Go line by line through the listing below and copy those that hold "click".

Records for this exercise Start Marker

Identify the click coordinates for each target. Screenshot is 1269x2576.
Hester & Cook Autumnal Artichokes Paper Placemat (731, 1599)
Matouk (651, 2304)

Records for this exercise End Marker
Records for this exercise Start Marker

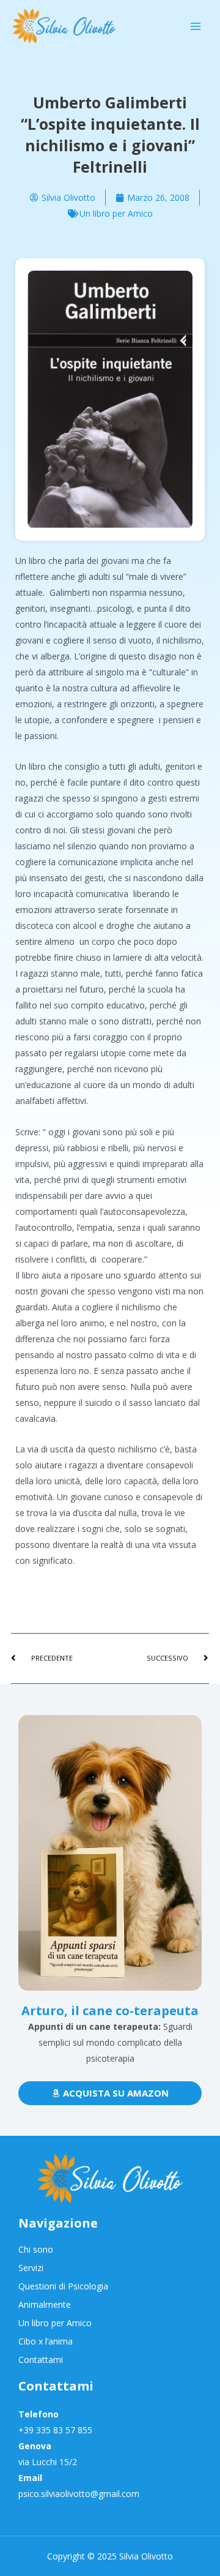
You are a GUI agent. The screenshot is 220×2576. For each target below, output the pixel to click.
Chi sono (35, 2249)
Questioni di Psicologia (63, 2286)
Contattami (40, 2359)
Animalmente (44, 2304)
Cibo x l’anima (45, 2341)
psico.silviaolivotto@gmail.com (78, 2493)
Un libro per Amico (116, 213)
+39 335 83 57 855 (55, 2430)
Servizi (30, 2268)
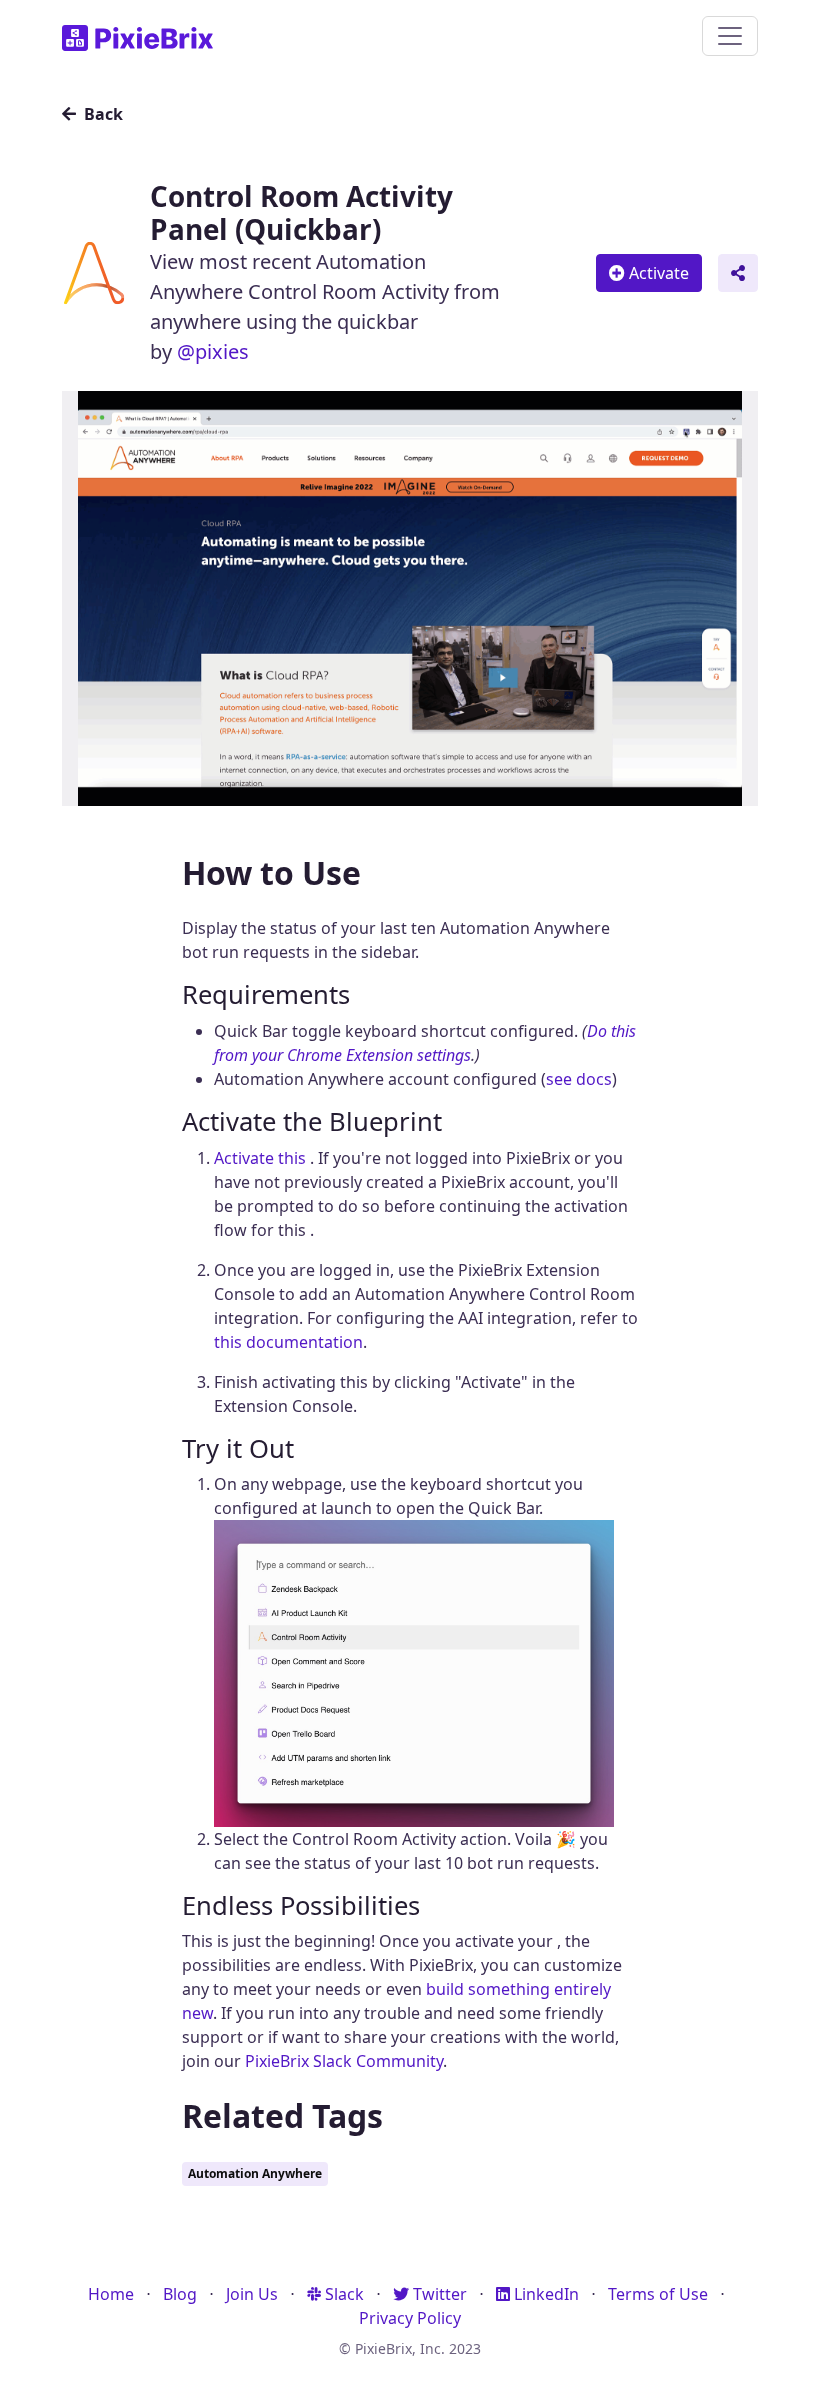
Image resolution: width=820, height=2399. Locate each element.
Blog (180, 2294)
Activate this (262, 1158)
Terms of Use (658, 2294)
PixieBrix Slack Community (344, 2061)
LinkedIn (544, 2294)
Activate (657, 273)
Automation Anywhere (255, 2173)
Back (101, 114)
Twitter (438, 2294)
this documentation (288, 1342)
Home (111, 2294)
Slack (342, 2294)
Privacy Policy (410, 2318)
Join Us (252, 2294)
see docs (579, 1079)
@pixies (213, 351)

Records for this exercise End Marker

_Result of the exercise:_
Identify the click coordinates for each target. Screenshot is 1269x2576.
You are a GUI agent. The screenshot is 220×2576. For each target below, output the pixel to click.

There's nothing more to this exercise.